> **FONTE**:
Aos oito anos, Beetho já estudava com o melhor mestre de
cravo de sua cidade. Eu também era ligado à música. Quer dizer, de outro
jeito... Eu dançava. Muito.
Tentei me aventurar além e fui aprender violão.
Não posso dizer que meu primeiro professor era o melhor da
cidade, mas devia ser bom: afinal, conseguiu fazer eu aprender a tocar — e até
a compor! Foi aí que a melodia desandou.
Inspirado pelas músicas de Beethoven, resolvi compor uma
canção que começasse com um trecho de sua obra. A preferida, claro, seria sua
Sinfonia Inacabada. Mas... não rolou.
Bem, apelei para outro monstro da música clássica: Chopin.
Só pelo título da composição, acho que já dá para imaginar
qual foi a escolhida.
"Agora teremos mais um participante neste grande e
animado festival! Com música e letra de Ademir de Freitas — eu mesmo —, vamos
ouvir a canção: Apocalipse!"
Foi assim que eu e meu grupo — um bando de malucos que na
época ainda me achava normal — fomos anunciados.

> **LINHAS FORNECIDAS**:
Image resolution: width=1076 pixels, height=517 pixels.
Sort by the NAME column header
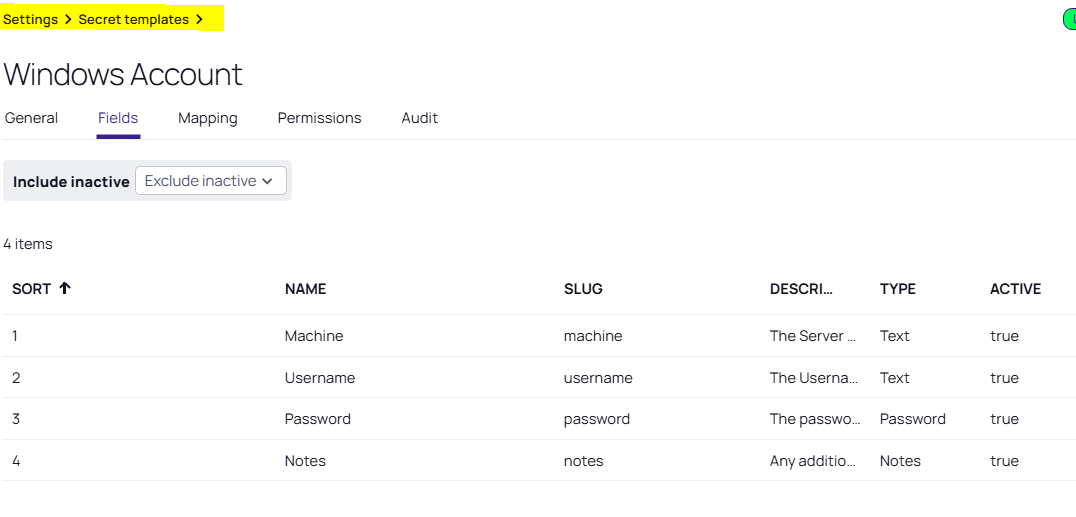coord(305,289)
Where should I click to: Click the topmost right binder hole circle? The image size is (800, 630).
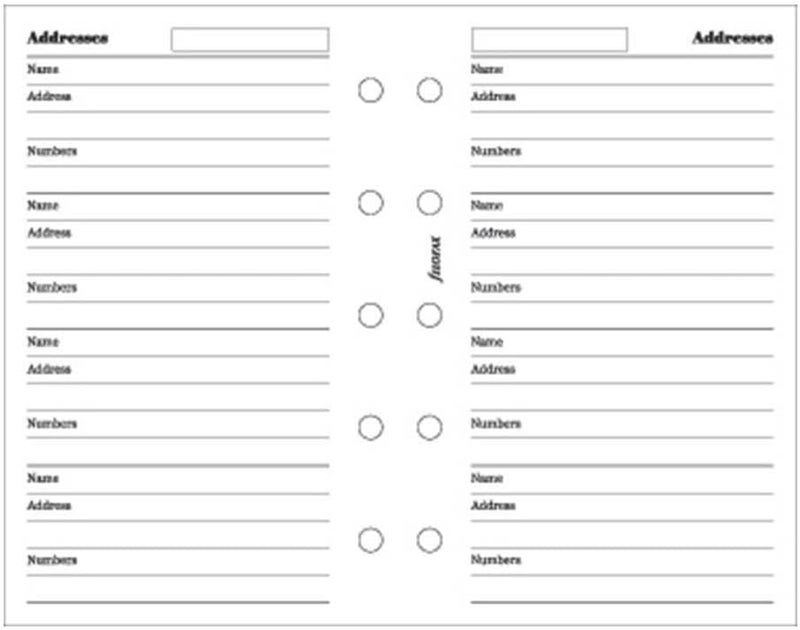[430, 90]
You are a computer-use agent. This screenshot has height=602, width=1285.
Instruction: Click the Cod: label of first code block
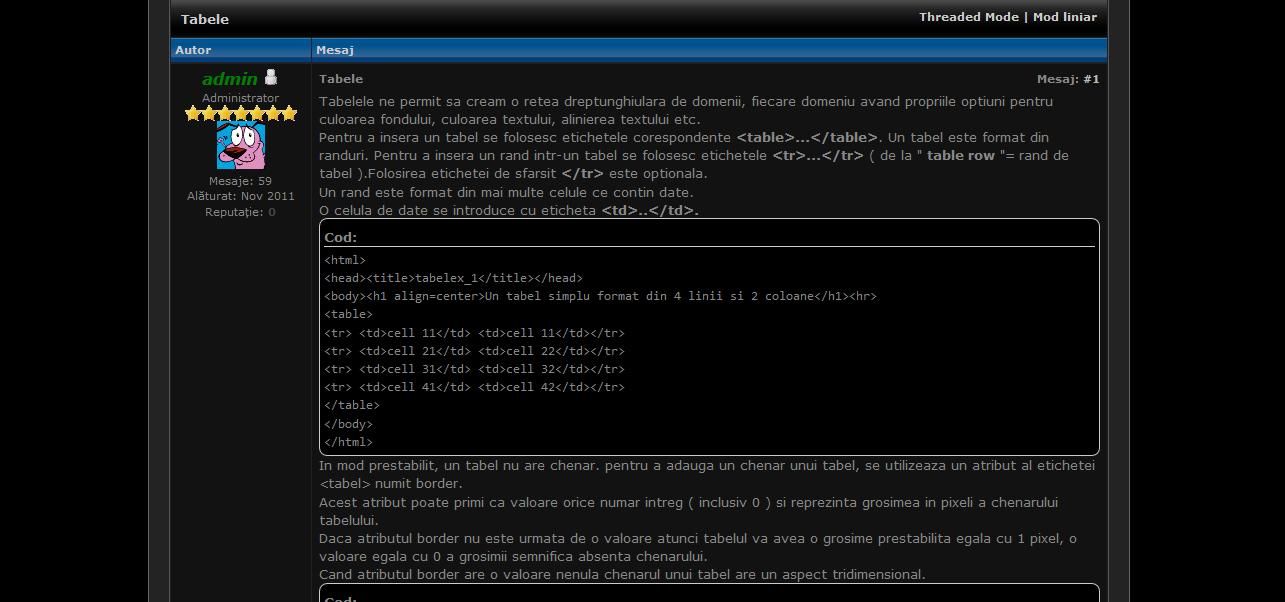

> **INSTRUÇÕES DAS TAREFAS**:
1) Escreva, sem mudar nada, a parte do texto sobre música que começa nas palavras "Não posso dizer" e vai até depois de "música clássica: Chopin.".
2) Devolva sem nenhuma alteração todas as linhas de "Linhas fornecidas", deixando as imagens de fora.

> **RESULTADOS DO EXERCÍCIO**:
1)
Não posso dizer que meu primeiro professor era o melhor da
cidade, mas devia ser bom: afinal, conseguiu fazer eu aprender a tocar — e até
a compor! Foi aí que a melodia desandou.
Inspirado pelas músicas de Beethoven, resolvi compor uma
canção que começasse com um trecho de sua obra. A preferida, claro, seria sua
Sinfonia Inacabada. Mas... não rolou.
Bem, apelei para outro monstro da música clássica: Chopin.

2)
Image resolution: width=1076 pixels, height=517 pixels.
Sort by the NAME column header
coord(305,289)
Where should I click to: Click the topmost right binder hole circle? The image size is (800, 630).
[430, 90]
You are a computer-use agent. This screenshot has height=602, width=1285.
Instruction: Click the Cod: label of first code block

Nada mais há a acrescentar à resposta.